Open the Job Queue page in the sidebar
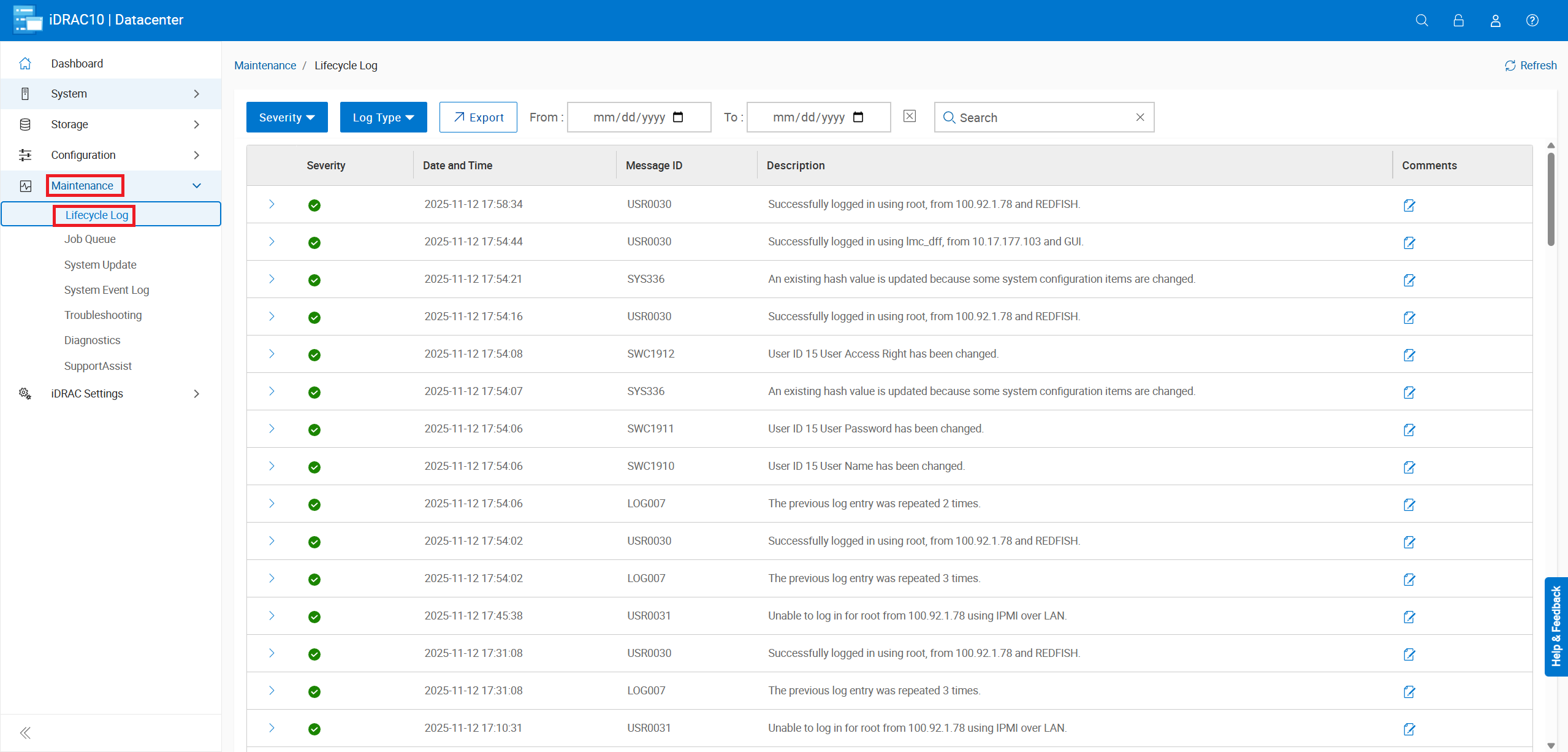The height and width of the screenshot is (752, 1568). pos(89,239)
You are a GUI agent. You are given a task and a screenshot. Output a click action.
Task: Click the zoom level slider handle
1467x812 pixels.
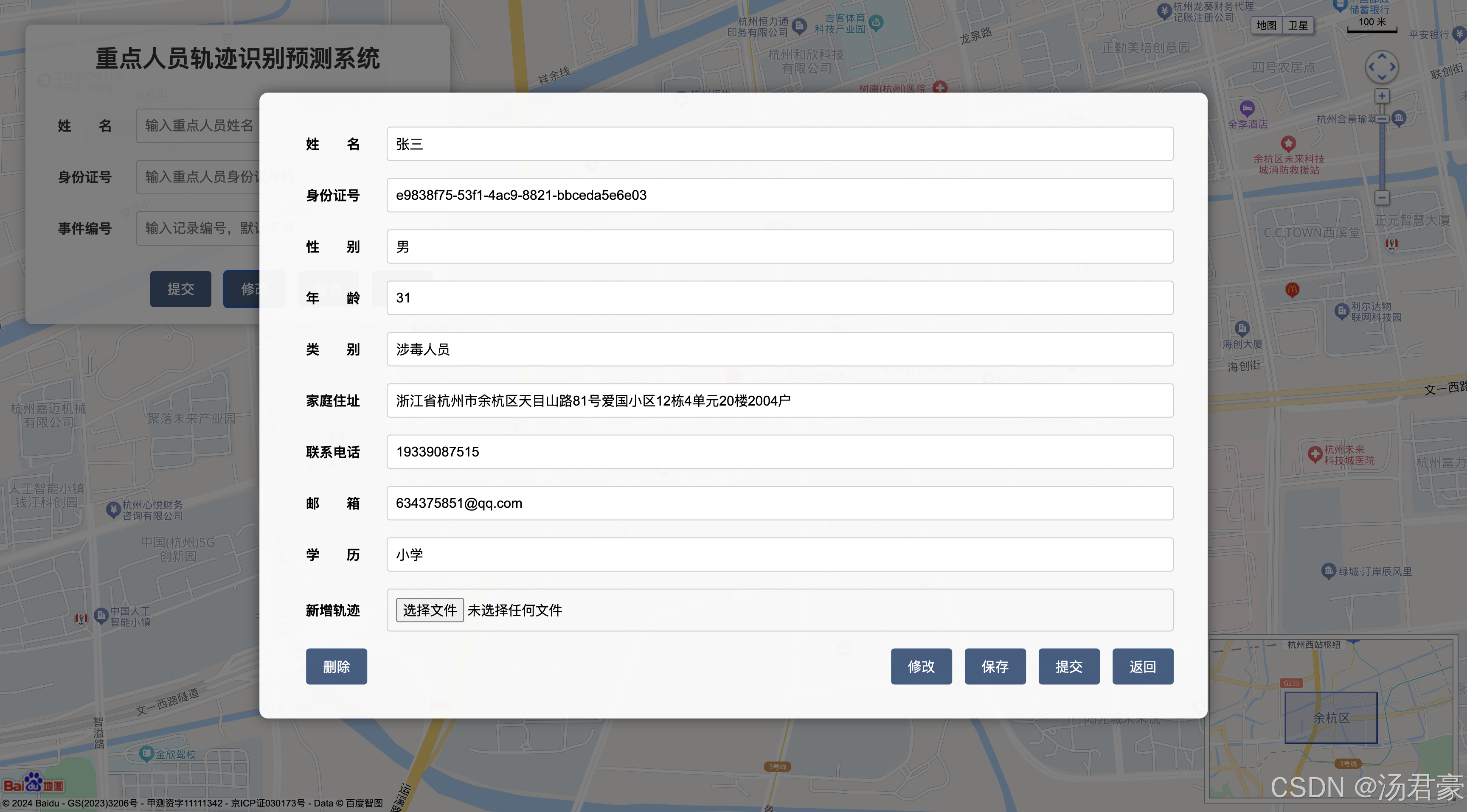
========================================================================
→ **The problem**
All lines of the listing must be given again exactly, excluding the pictures.

→ **Answer section**
Open the Job Queue page in the sidebar
The height and width of the screenshot is (752, 1568). pos(89,239)
You are a GUI agent. You are given a task and a screenshot. Output a click action.
Task: Click the zoom level slider handle
1467x812 pixels.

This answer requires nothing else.